I certainly don't think it had anything to do with Aidan Mosteller, but I don't understand why she would lie to me. I thought we were bloody well past her sneaking around and acting like a rebellious teenager.

Two possibilities I can think of off the top of my head. She met with Chili and had another big fight.

Or she sought a shoulder to share our sex problems with.

Bridge? Her mother? Or did she seek comfort in her incomprehnsibly boundary-less friendship in Bodie?

Good god, she wouldn't really do that to me, would she? Share our most intimate issues with Bodie?

No. I don't think so.

Well, I suppose I do think so, because I just thought it.

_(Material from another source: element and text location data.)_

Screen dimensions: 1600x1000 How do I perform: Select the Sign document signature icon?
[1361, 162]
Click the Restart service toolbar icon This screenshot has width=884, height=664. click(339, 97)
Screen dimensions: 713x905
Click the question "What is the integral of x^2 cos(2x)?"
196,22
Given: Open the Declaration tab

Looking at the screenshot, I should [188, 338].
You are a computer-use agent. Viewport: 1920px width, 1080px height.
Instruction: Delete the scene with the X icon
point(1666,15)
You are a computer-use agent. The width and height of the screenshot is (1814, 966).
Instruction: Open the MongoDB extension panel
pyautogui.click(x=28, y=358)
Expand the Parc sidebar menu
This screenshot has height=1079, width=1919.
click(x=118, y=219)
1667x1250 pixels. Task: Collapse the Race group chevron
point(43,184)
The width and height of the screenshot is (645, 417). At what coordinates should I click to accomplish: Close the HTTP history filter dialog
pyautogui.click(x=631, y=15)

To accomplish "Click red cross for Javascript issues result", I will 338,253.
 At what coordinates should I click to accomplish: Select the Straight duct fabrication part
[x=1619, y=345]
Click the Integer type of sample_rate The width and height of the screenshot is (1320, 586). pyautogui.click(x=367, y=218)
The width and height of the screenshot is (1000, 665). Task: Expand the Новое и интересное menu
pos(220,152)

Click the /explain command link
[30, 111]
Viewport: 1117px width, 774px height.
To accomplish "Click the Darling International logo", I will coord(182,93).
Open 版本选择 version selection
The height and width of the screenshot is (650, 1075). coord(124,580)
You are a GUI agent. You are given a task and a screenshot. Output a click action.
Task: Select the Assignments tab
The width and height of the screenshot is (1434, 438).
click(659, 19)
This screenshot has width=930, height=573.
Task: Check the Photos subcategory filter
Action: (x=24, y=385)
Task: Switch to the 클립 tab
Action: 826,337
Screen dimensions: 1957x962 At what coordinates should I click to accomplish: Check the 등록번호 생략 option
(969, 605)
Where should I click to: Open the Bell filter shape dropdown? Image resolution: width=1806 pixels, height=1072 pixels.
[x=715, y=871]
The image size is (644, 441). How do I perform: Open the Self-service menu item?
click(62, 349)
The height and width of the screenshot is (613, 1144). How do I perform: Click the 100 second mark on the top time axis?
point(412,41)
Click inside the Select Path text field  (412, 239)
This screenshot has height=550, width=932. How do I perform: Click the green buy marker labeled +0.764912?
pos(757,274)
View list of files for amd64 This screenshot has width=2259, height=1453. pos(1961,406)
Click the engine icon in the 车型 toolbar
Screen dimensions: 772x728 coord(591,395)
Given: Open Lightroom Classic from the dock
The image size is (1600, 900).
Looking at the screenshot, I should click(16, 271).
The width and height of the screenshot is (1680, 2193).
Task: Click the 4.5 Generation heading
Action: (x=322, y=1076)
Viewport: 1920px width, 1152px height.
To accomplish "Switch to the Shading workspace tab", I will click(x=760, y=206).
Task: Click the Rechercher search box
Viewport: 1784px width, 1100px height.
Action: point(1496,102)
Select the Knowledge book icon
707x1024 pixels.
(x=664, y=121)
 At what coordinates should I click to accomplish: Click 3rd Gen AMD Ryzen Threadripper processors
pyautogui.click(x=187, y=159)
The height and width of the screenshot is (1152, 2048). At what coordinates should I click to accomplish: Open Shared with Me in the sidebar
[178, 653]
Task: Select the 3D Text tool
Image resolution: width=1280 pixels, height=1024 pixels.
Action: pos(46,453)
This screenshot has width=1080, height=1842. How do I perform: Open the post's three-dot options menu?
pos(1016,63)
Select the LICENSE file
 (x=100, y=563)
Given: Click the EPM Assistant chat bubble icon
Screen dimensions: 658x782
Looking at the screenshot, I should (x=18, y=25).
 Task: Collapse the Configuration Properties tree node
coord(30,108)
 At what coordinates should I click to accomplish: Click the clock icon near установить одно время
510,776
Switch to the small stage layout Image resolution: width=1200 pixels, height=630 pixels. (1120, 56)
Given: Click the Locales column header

It's not a completely off the wall thought. Many years ago she did tell collude with him to steal my DNA to determine if I had fathered her pregnancy. And he was there—physically, emotionally there—in the terrible moments when she learned she was losing that pregnancy. That was pretty intimate stuff.

It's not inconceivable that she would turn to him with this problem. But I really hope not.

There's only so much a bloke can take.

I watch her coming toward me. She's close enough now that I can see a fire in her eyes beneath the puffiness. Hmmm. Maybe she went another few rounds with Chili, then.

I roll away from the handicapped accessible table and take the straightest path toward her. She closes the distance more quickly. She leans down in front of me so that we are level. I know Row thinks this is some kind of courtesy, but there's something about the way that she does this that chafes.

Of course, in this noisy cafeteria, it's the only way I could probably hear her. Her voice is very low when she says, "I'm so sorry. I lost track of time and that was really inconsiderate of me."

I nod. "It's alright, Row, but the thing is...you don't appear to be alright..."

She looks like she might ball again as she says, "Can we get out of here?"

It takes pretty much everything I have left to wheel myself to the car, but I don't ask Row to give me a push.

Once we are loaded in the van, she turns over the ignition and she sits a long moment, as if she can't collect herself. She's overwrought and wiping away tears again.